Conversations with Your Dentist
Make an appointment to talk to your dentist about Parkinson’s disease. Your dentist may or may not have an understanding of PD, but they need to know about your unique symptoms. The following information is important for your dentist to know ahead of a clinical appointment:
- the name and contact information of the doctor who manages your PD
- a list of your medications, vitamins, and supplements, and their dosages and timing. It is especially important for your dentist to know if you are taking an MAO-B inhibitor, such as rasagiline or selegiline, because this class of drugs can interact with anesthetics commonly used in dentistry (Parkinson’s Foundation, n.d.)

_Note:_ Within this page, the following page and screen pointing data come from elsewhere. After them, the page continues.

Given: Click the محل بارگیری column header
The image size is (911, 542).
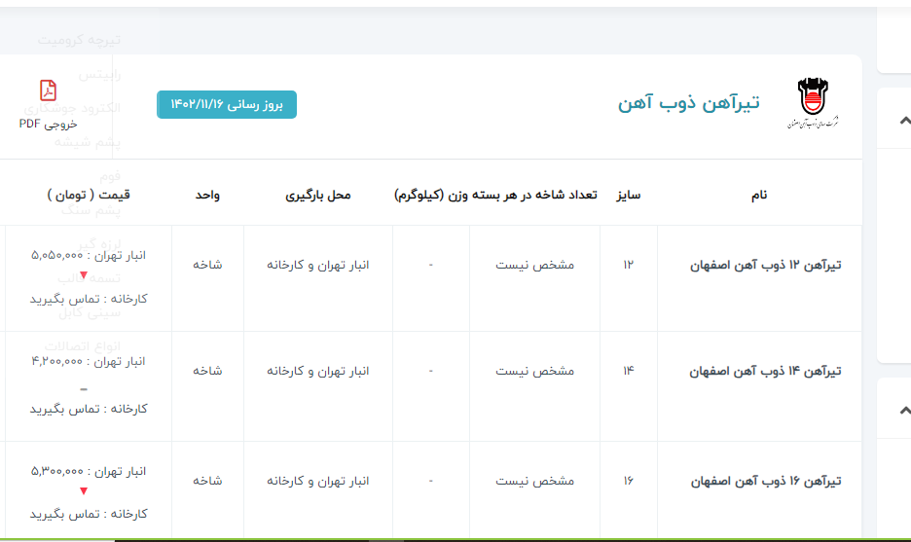Looking at the screenshot, I should coord(317,195).
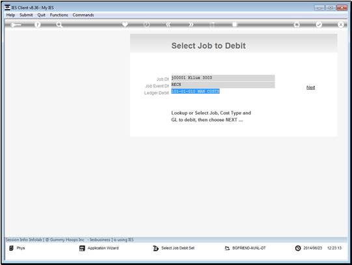Viewport: 352px width, 265px height.
Task: Click the white square toolbar icon
Action: point(235,24)
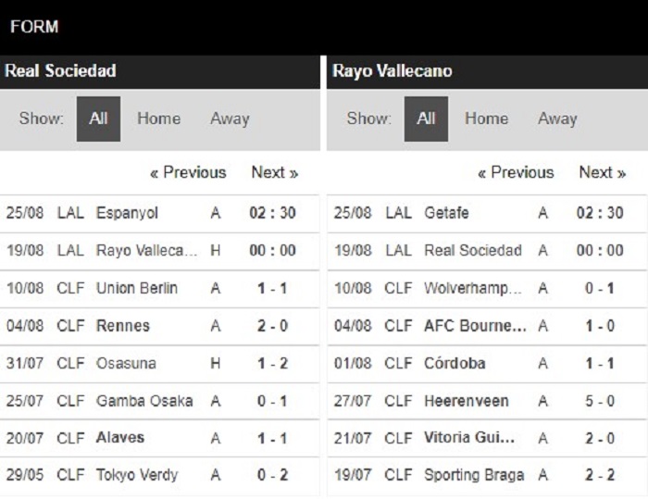Open the Heerenveen 5 - 0 match
This screenshot has width=648, height=499.
pos(487,401)
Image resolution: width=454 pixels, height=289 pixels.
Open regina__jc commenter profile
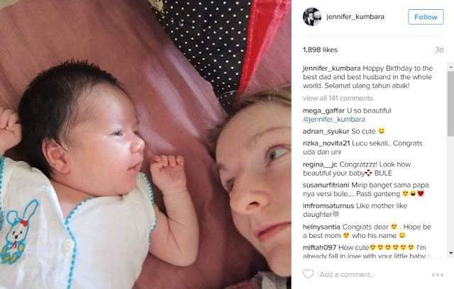point(320,164)
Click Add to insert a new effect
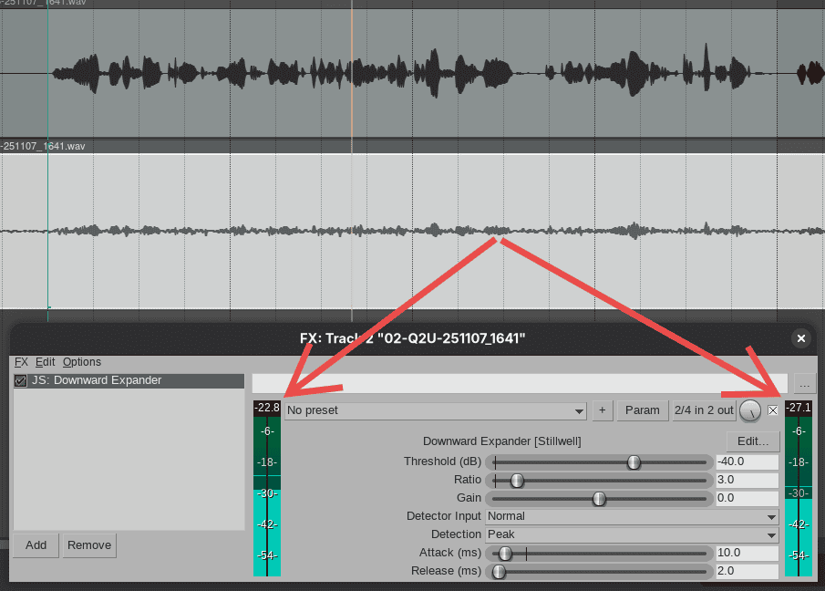 (x=36, y=544)
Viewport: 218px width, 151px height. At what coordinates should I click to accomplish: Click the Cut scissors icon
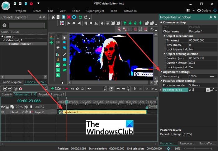tap(53, 17)
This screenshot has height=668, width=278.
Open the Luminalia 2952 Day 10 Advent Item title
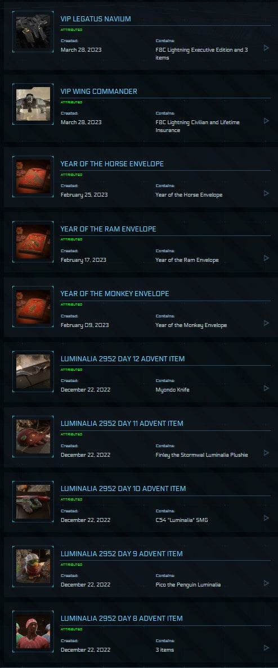tap(123, 488)
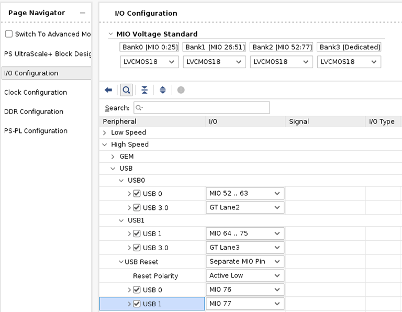Expand the GEM tree node
Image resolution: width=402 pixels, height=312 pixels.
click(113, 157)
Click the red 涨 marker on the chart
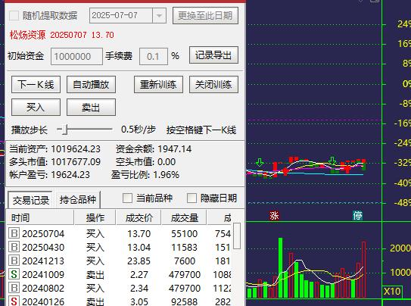The width and height of the screenshot is (411, 306). [x=274, y=216]
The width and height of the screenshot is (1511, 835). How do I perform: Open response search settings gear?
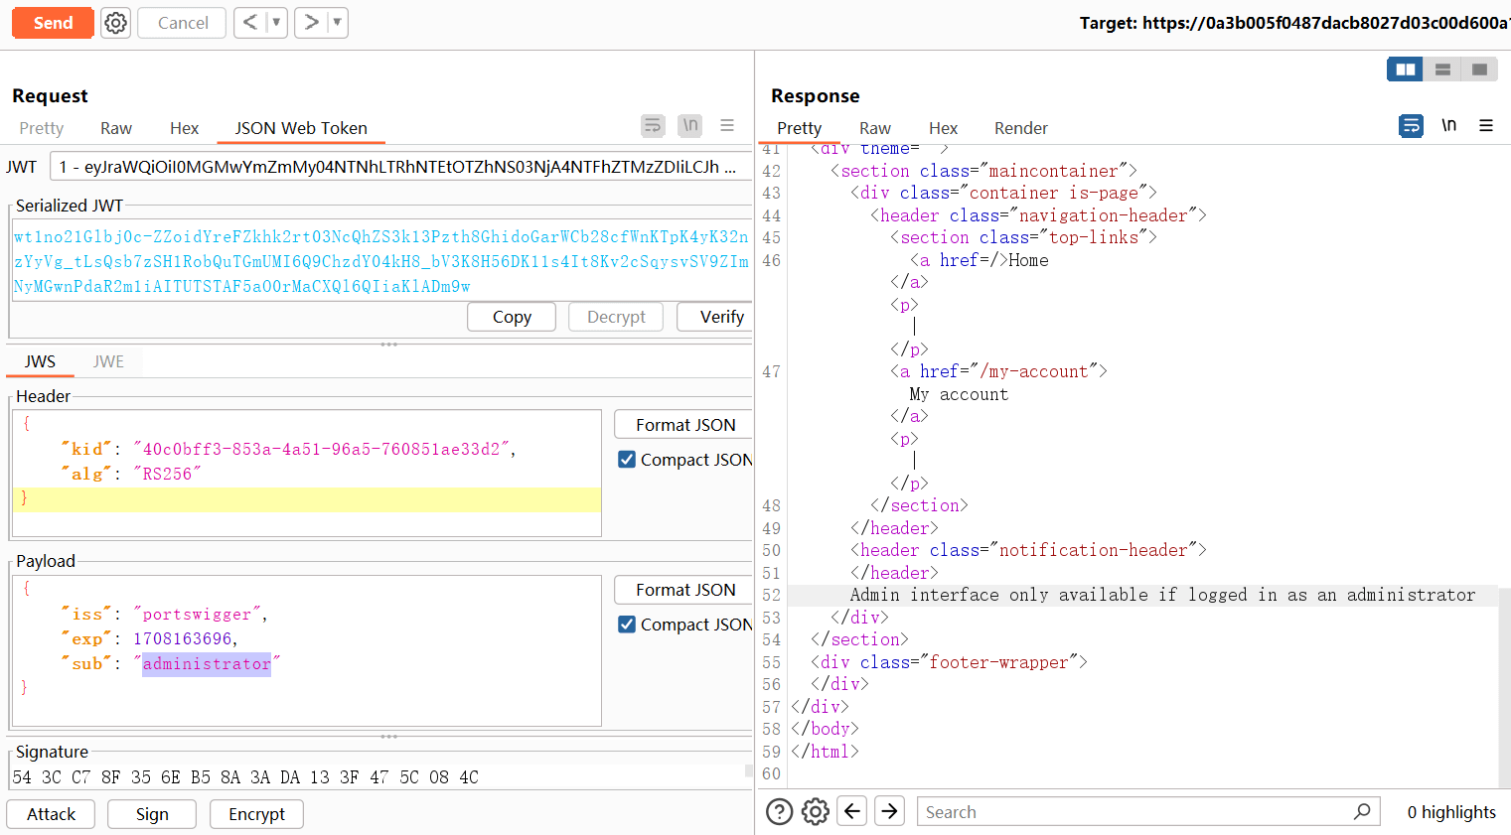click(x=816, y=812)
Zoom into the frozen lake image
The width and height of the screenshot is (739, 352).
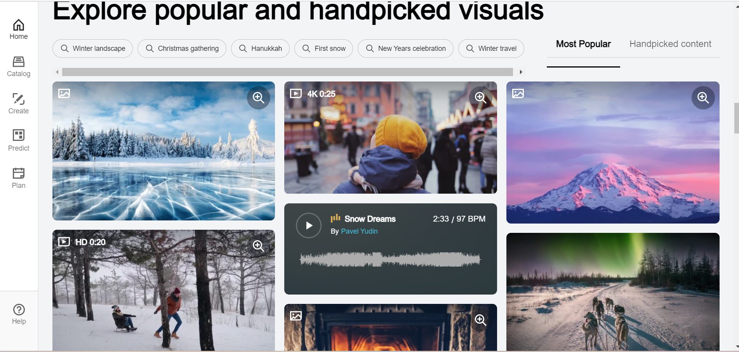[259, 97]
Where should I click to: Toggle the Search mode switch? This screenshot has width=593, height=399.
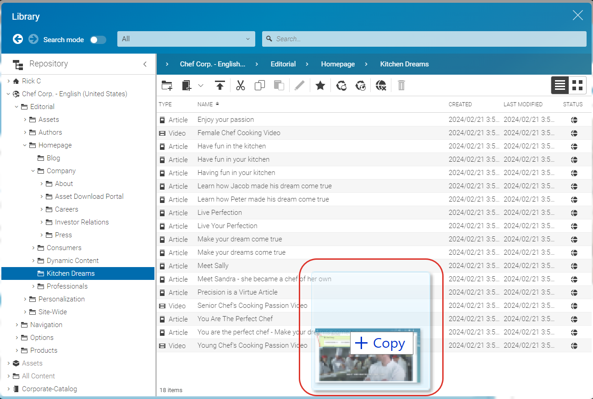click(98, 40)
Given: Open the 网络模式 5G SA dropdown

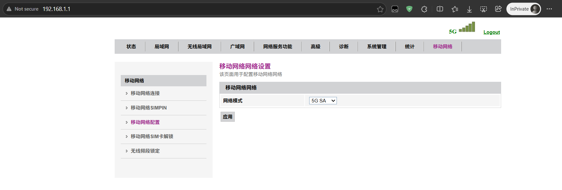Looking at the screenshot, I should [323, 101].
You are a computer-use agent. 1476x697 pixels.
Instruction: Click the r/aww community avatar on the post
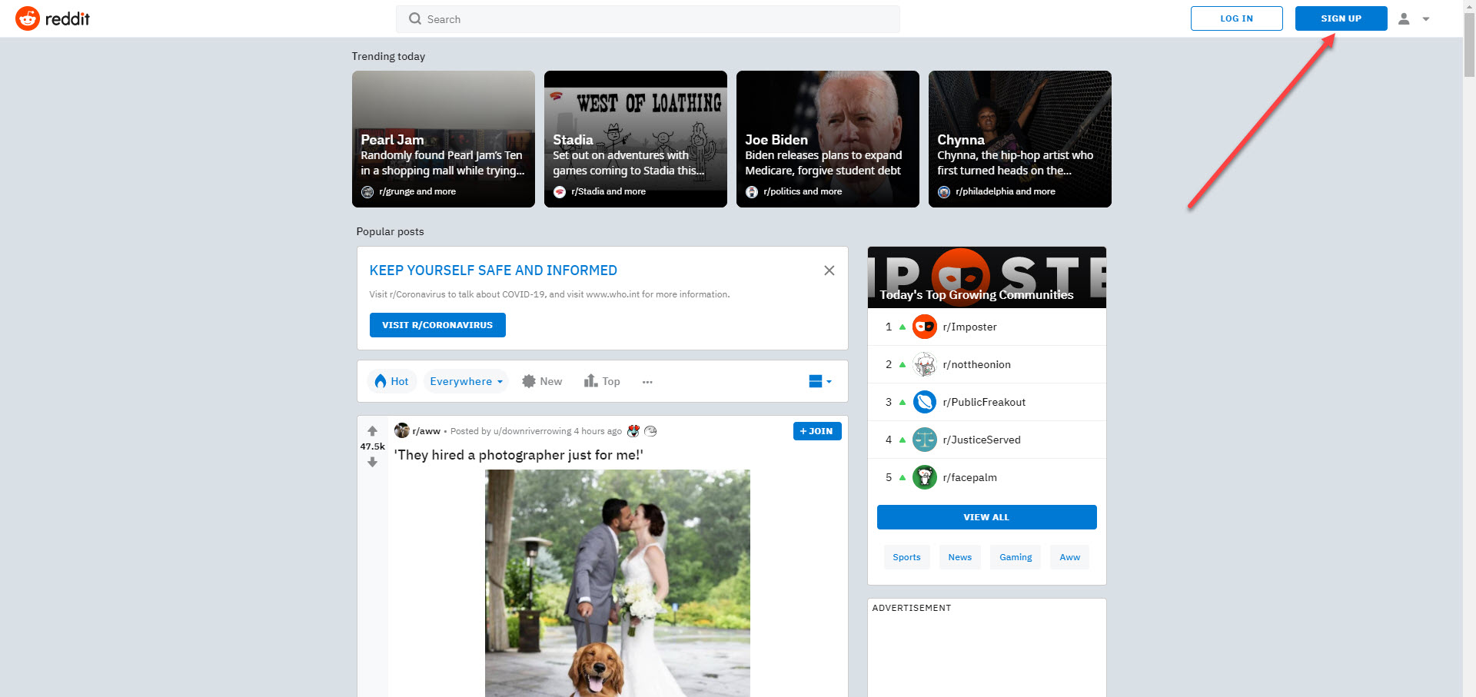[x=401, y=430]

- your most challenging symptoms (particularly tremors, rigidity, dystonia, lack of facial expression, and excessive daytime sleepiness)
- whether you have swallowing and speaking difficulties
- if you experience dyskinesia (particularly if it affects your mouth) or teeth grinding
- whether you have excess saliva or a history of dry mouth
- low blood pressure concerns, and/or a history of falls
- how to help you if you experience an “off period” during your visit
- your anxiety levels relating to PD, and general anxiety relating to dentistry
Preparing for Dental Appointments
Anxiety during a dental appointment is extremely common. Planning and preparing for your appointment can make a difference to your overall comfort. Consider the following:
- If you need multiple interventions, book several short appointments rather than a single long one.
- If you know you will need extensive dental work done, such as a tooth restoration, consider scheduling it as early as possible in your disease progression, as this will help you reduce any risks (Parkinson’s Foundation, n.d.).
- Plan appointments around your medication “on” times.
- Use the washroom prior to your appointment.
- Ask if medications used during the treatment could adversely interact with PD medication.
- Find and agree upon signals with your dentist that will indicate if you are uncomfortable, and to what degree. Be sure to have a signal for an emergency.
- If you have a tremor that affects your jaw or mouth, discuss the possible use of conscious sedation. Make sure your dentist is informed about and comfortable giving a person with Parkinson’s disease sedating drugs, because many anesthetics can have negative interactions with PD medication.
- At the completion of the procedure, sit up slowly and carefully, remaining seated for several minutes if necessary. Let your dentist know that you may need extra time to leave the chair.
Anxiety is known to exacerbate the symptoms of PD. Allow yourself time in the waiting room to recuperate after your appointment. Tell the receptionist in advance that you may do this.
When preparing for an appointment, also remind yourself to bring the following with you:
- a list of your doctors’ contact information, and your medications and their dosages
- extra medication, in case you need to take a dose before leaving
- your Aware in Care medication card and form, with information on contraindicated medications
- a U-shaped pillow for your neck
Sources
Noble, James M. (2009). Dental Care Needs Extra Focus with Parkinson’s. Parkinson’s Post. Northwest Parkinson’s Foundation.
Parkinson’s Foundation (n.d.). Dental Health. https://www.parkinson.org/living-with-parkinsons/management/dental-health
Parkinson’s Foundation (n.d.). Dental Health in PD. https://www.parkinson.org/library/fact-sheets/dental-health
Penn Medicine (2022). The Link Between Gum Disease and Heart Disease. https://www.pennmedicine.org/updates/blogs/heart-and-vascular-blog/2019/march/gum-disease-and-heart-disease
Scully, C. (2010). Medical problems in dentistry (6th ed.). Edinburgh: Churchill Livingstone.